One of my relatives gave my 15 year old son a Rubik’s cube as a Christmas gift. It came with some instructions that taught you a few things about the cube; strategies for solving it, etc. He played with it a few seconds, giving it a turn or two and then put it down to move on to the next gift. That was the last I had seen of it since Christmas Eve.

So, I’m sitting here on New Year’s Eve, researching IRA rollover options, investment strategies and looking at the list of online streams of Echoes. I like to occupy that side of my mind with space/ambient music when surfing the web–kind of like a soundtrack to my life. In the middle of this, my son walks up and says, "I’ve got it". With a big grin on his face he hands me the cube–solved.

I had forgotten what that feels like.

Of course, being the good father that I am, I had to pick it up and act like I was going to scramble it again to teach him the futility of solving it. His eyes widened with fear until he realized I was teasing. "Daaauuud" he says, dragging out my one syllable name.

It was fun to notice in him that air of satisfaction that comes with solving a hard and complex problem after working at it for days. I’ve been trying to get him to experience that with computers for a while. But, he really hasn’t showed much of an interest. He has VS 2005 on his box–doesn’t touch it. I think it is because he was introduced to computers at school as tools for writing papers, researching the web and playing games. He still hasn’t seen it as the "big cube"–but that doesn’t stop me from trying.

So, I said to him, "You know, that’s what I do every day; solve really neat problems like this only it’s a lot more fun and satisfying–especially when I get to create new things." Then I had to ask him if he had done his chores and how far he had gotten on his math packet he’s supposed to be working on over the break. He just looked at me and I could tell he didn’t want to hear another speech.

I decided instead to Google Rubik’s cube and found this nifty site that lets you play with the cube online. Oh, did I mention that it will solve a random cube for you? Huh. Man have times changed. We played with the cube online for a while and when the "wow" factor had worn off I said, "You know, there’s a lot of math behind this." I *am* a math major after all. Double whammy. Math major *and* Dad. Poor kid. I was surprised when he said, "Math? How’s there math in this?" The math had gotten his attention.

So, we quickly Googled "Rubik’s Cube Math" and started surfing and found a site called "Mathematics of the Rubik’s Cube". The first document on the page is a 45 page layman’s attempt at the math without talking about math. Unfortunately, I think they failed at it. How did they fail? Well, when you say, "We do not assume any knowledge of group theory" and then your proof for Proposition 4 is "This proposition is really obvious if one understands what it means" I think you’ve failed. I mean, really, is that a proof? I think not.
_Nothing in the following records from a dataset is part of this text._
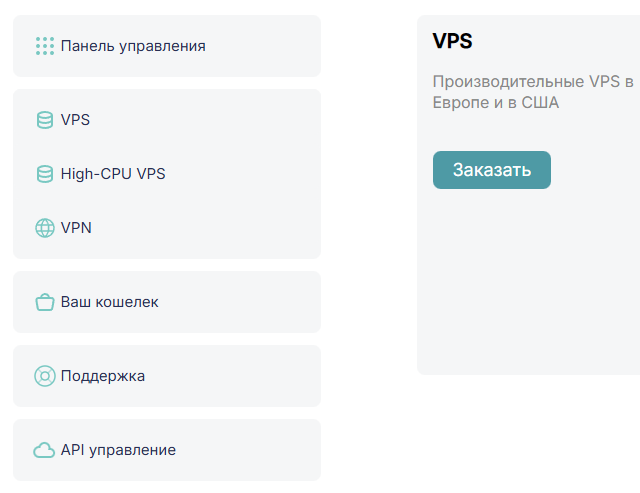Image resolution: width=640 pixels, height=493 pixels.
Task: Click the wallet bag icon
Action: tap(44, 302)
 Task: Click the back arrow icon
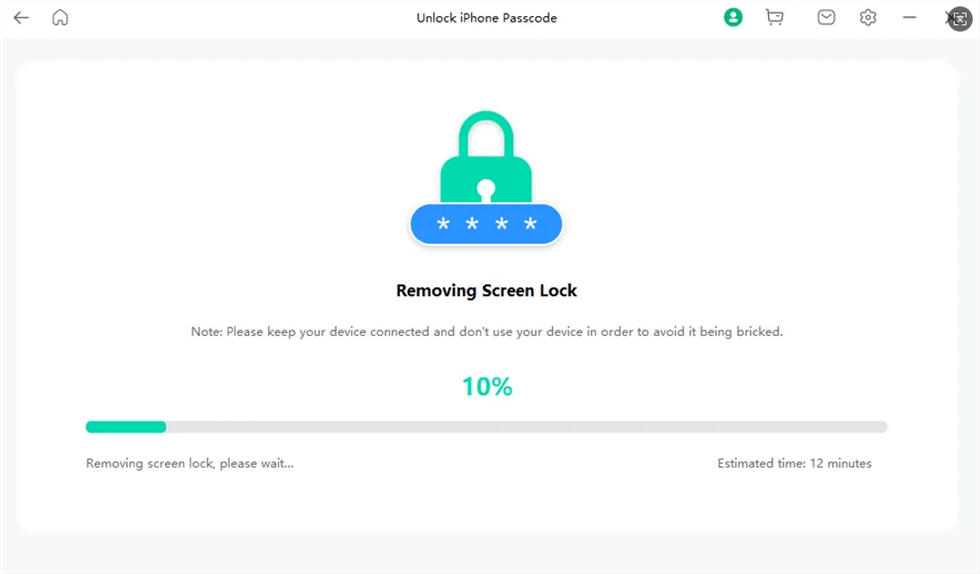click(x=21, y=18)
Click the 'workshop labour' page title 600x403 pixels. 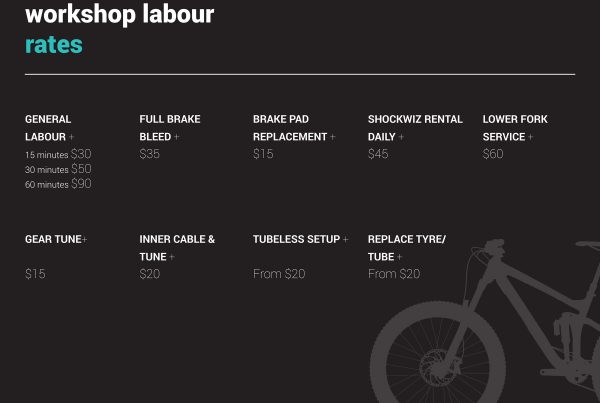pyautogui.click(x=119, y=15)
However, the document served the general purpose of my pursuit to illustrate how math is being used to describe and solve the cube. I never studied the cube in detail in college (so many years ago . . . ) but it was fun to see the college level math language for the first time in many years. Man I have forgotten a lot.

That was enough math for Curtis and he quickly slipped away with his cube contemplating the math of mappings, homomorphisms, sets, projections. And, as he left my room I heard him softly say, "How did they make it solve the cube? That was so cool!"

I smiled. Maybe there’s hope just yet.